• Task prompt:
Write out, character for character, the line containing "is (354, 630)." and all lines after it up to the end of the listing.

---------- Data

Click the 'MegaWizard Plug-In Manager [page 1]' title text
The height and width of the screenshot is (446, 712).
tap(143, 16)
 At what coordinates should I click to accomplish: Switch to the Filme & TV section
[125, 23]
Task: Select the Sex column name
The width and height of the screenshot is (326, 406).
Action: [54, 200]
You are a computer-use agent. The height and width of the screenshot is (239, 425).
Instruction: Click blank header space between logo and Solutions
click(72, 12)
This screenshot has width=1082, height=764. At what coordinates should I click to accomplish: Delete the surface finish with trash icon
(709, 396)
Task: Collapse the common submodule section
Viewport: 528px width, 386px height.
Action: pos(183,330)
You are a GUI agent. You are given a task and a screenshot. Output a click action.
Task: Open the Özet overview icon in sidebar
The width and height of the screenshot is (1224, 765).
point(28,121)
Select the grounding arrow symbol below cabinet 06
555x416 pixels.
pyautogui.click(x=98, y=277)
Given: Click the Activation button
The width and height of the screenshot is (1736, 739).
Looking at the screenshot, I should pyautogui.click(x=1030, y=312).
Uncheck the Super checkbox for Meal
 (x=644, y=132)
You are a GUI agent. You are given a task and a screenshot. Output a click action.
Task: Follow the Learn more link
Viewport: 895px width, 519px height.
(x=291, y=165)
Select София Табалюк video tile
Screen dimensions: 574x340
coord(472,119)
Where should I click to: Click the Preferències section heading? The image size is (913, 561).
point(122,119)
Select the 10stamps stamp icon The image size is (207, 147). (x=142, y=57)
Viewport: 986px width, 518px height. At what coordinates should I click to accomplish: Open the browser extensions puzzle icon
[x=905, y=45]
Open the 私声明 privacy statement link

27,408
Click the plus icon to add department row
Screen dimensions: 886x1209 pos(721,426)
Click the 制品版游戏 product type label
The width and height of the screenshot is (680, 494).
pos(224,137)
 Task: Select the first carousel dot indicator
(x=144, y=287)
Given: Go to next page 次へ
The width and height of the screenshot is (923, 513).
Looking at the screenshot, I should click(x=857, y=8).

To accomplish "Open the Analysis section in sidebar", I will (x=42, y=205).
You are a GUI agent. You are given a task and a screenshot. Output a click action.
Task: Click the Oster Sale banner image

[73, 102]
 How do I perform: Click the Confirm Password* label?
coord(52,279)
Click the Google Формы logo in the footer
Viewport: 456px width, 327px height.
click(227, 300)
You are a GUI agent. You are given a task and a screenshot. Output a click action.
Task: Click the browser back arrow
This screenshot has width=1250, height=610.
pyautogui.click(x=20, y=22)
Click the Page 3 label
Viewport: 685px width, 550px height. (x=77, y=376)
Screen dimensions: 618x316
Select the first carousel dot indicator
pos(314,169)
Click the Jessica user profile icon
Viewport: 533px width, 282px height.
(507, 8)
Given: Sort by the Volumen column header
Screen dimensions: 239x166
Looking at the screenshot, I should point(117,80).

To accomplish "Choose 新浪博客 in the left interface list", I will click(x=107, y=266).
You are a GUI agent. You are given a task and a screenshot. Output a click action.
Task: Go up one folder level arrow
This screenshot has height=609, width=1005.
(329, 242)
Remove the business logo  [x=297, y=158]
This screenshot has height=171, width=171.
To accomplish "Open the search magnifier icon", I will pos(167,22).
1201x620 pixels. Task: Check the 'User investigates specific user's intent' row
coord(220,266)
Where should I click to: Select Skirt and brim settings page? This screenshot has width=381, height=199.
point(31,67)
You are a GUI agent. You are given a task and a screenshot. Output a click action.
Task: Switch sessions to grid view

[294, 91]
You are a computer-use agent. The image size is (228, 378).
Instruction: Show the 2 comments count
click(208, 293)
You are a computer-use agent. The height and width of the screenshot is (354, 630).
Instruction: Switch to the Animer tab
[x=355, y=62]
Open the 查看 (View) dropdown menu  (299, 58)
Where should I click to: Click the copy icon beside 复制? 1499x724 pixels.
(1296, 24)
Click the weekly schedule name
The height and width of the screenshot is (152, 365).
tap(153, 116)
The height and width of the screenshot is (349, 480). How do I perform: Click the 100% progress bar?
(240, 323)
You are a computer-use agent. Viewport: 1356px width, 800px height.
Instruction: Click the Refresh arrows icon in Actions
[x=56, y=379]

--------------------

• Result of the exercise:
You are a computer-use agent. The height and width of the screenshot is (354, 630).
Instruction: Switch to the Animer tab
[x=355, y=62]
Open the 查看 (View) dropdown menu  (299, 58)
Where should I click to: Click the copy icon beside 复制? 1499x724 pixels.
(1296, 24)
Click the weekly schedule name
The height and width of the screenshot is (152, 365).
tap(153, 116)
The height and width of the screenshot is (349, 480). How do I perform: Click the 100% progress bar?
(240, 323)
You are a computer-use agent. Viewport: 1356px width, 800px height.
Instruction: Click the Refresh arrows icon in Actions
[x=56, y=379]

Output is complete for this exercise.